##### Data records
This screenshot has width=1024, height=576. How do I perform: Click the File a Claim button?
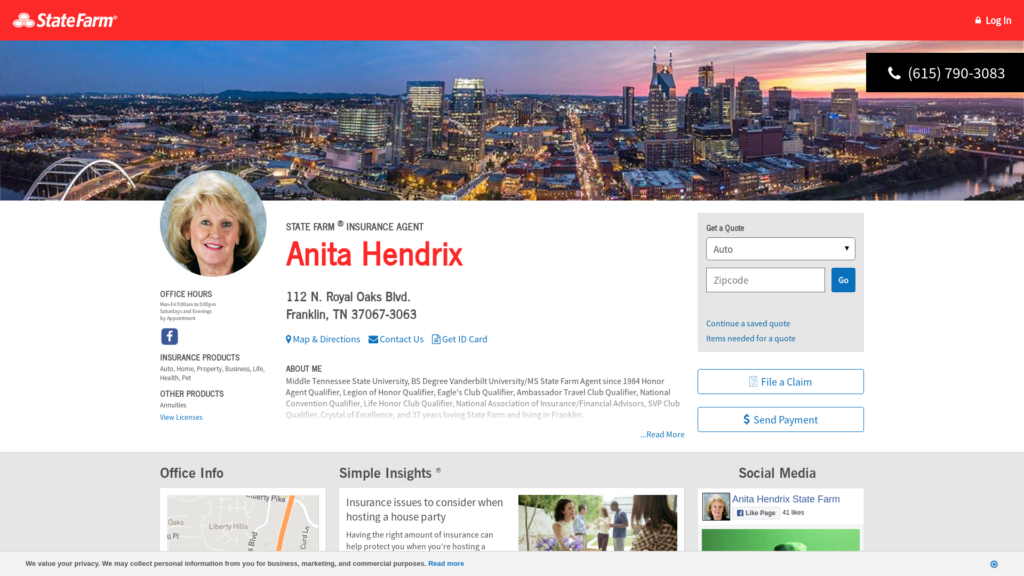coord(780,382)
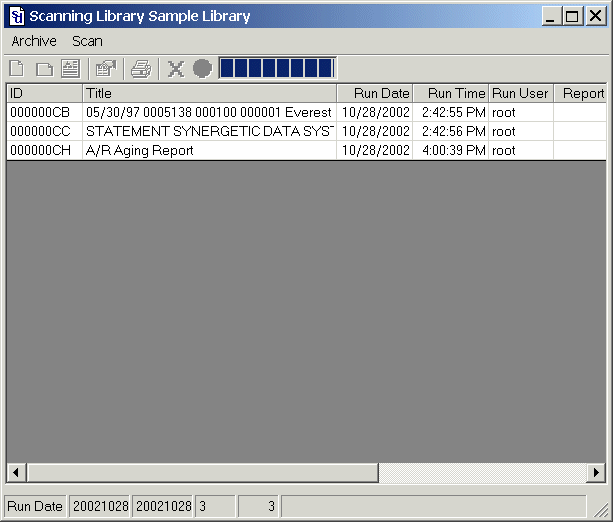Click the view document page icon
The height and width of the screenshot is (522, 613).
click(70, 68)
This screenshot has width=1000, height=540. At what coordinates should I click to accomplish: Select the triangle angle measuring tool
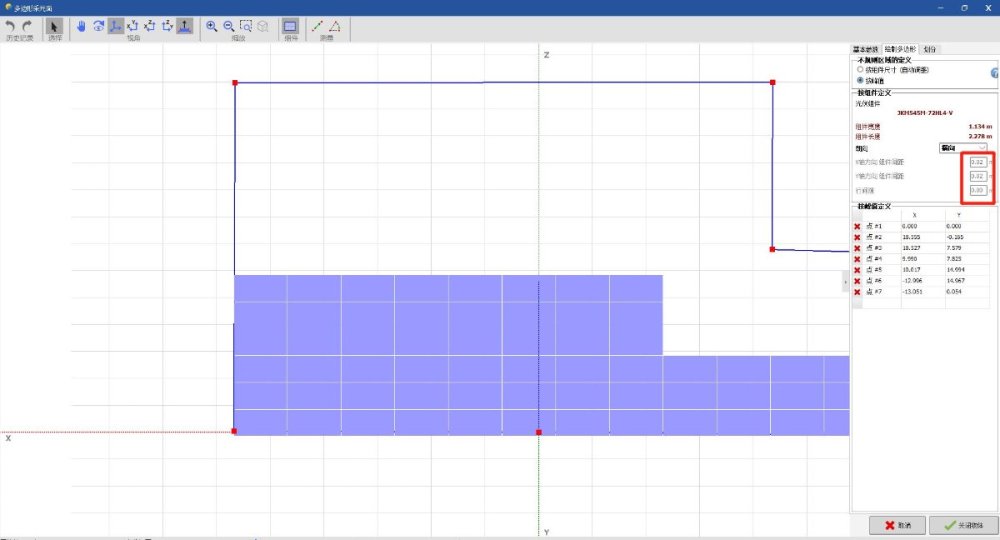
##########
##### Data records
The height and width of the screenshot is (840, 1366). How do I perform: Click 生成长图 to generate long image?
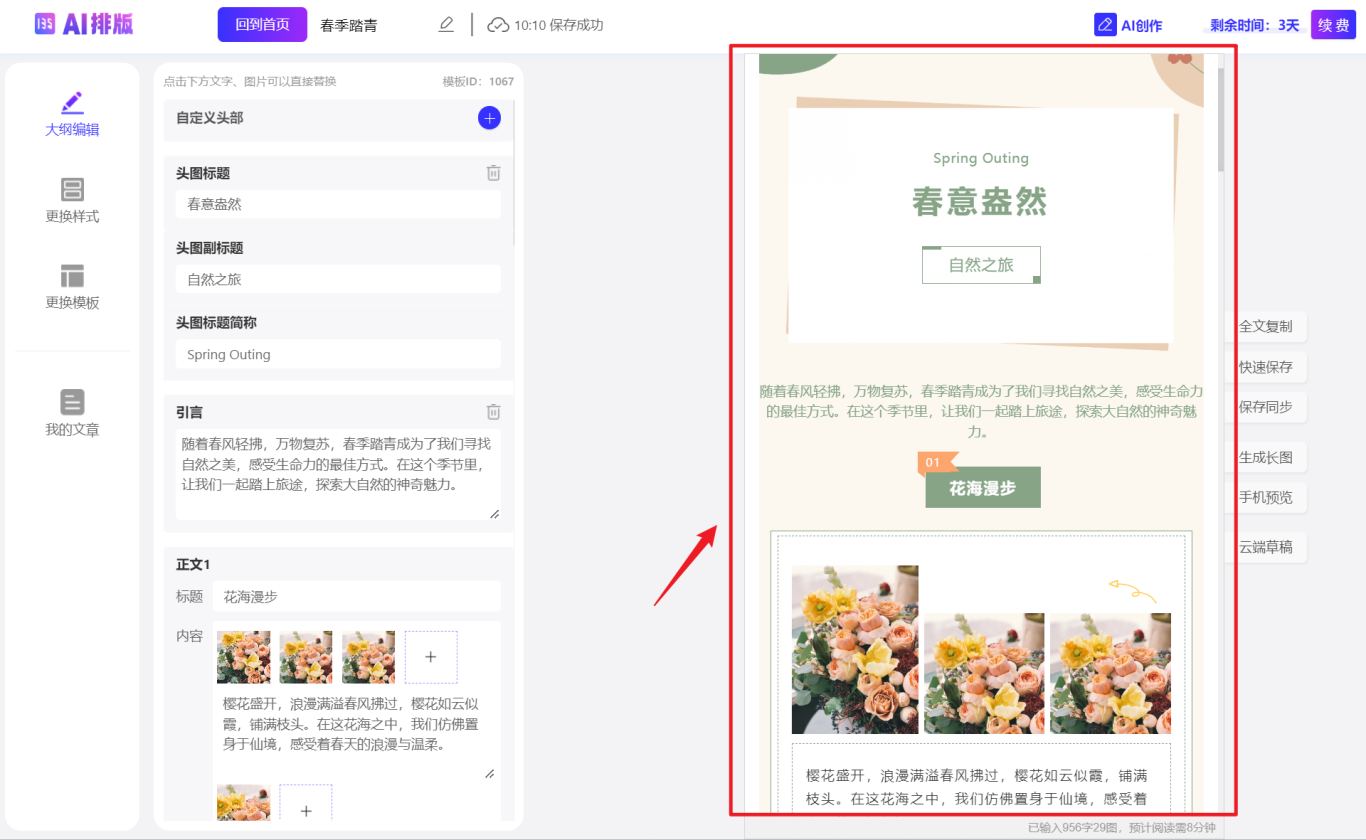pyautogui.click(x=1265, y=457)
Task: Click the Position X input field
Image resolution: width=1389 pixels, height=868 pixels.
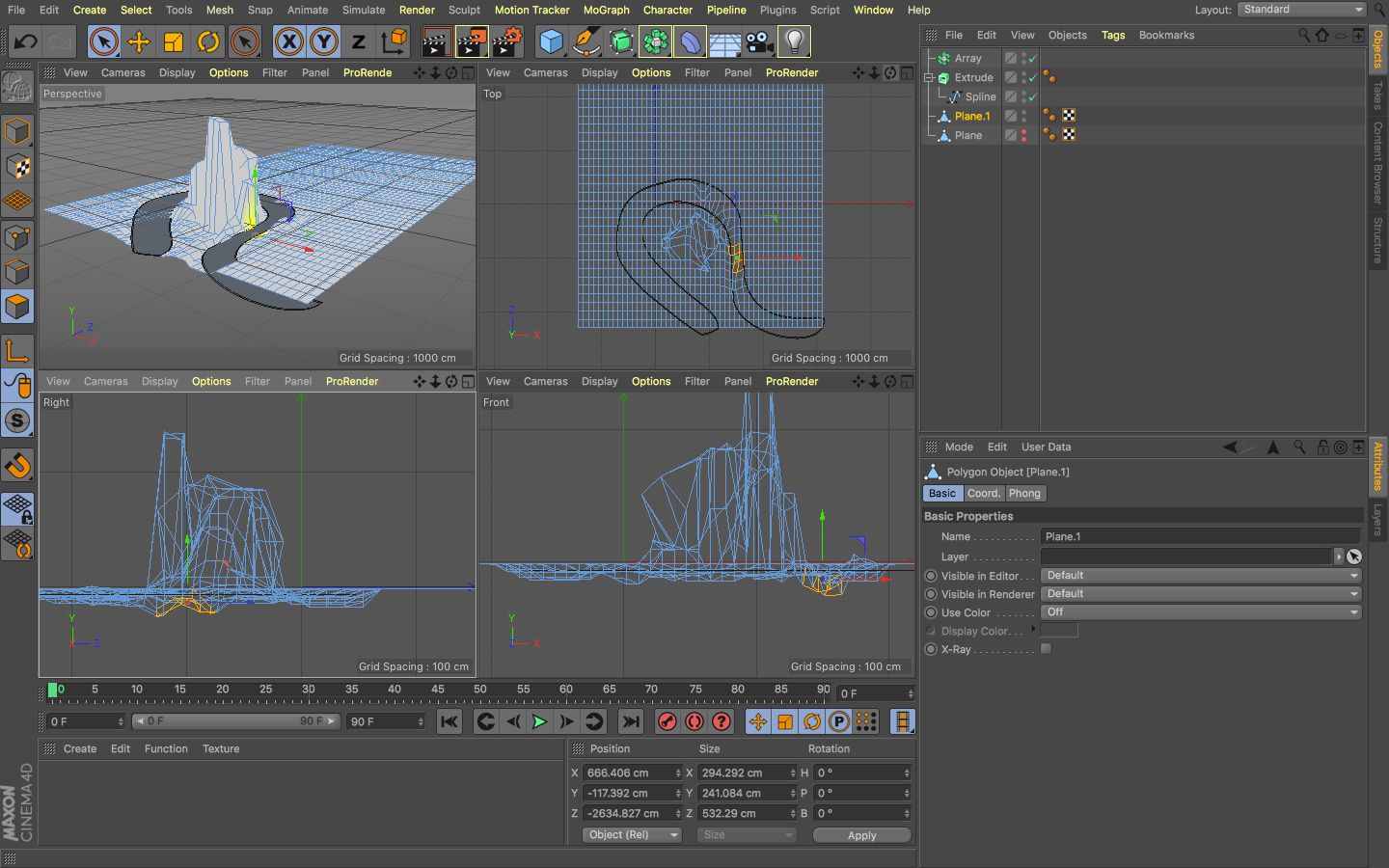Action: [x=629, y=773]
##########
Of the lines above, copy only those from the one holding "This screenshot has width=1024, height=576." to the one holding "This screenshot has width=1000, height=540.", both included, and exclude every image.

Answer area:
This screenshot has width=1024, height=576. How do I perform: Click the File a Claim button?
coord(780,382)
Click the view document page icon
The height and width of the screenshot is (522, 613).
click(70, 68)
This screenshot has width=1000, height=540. At what coordinates should I click to accomplish: Select the triangle angle measuring tool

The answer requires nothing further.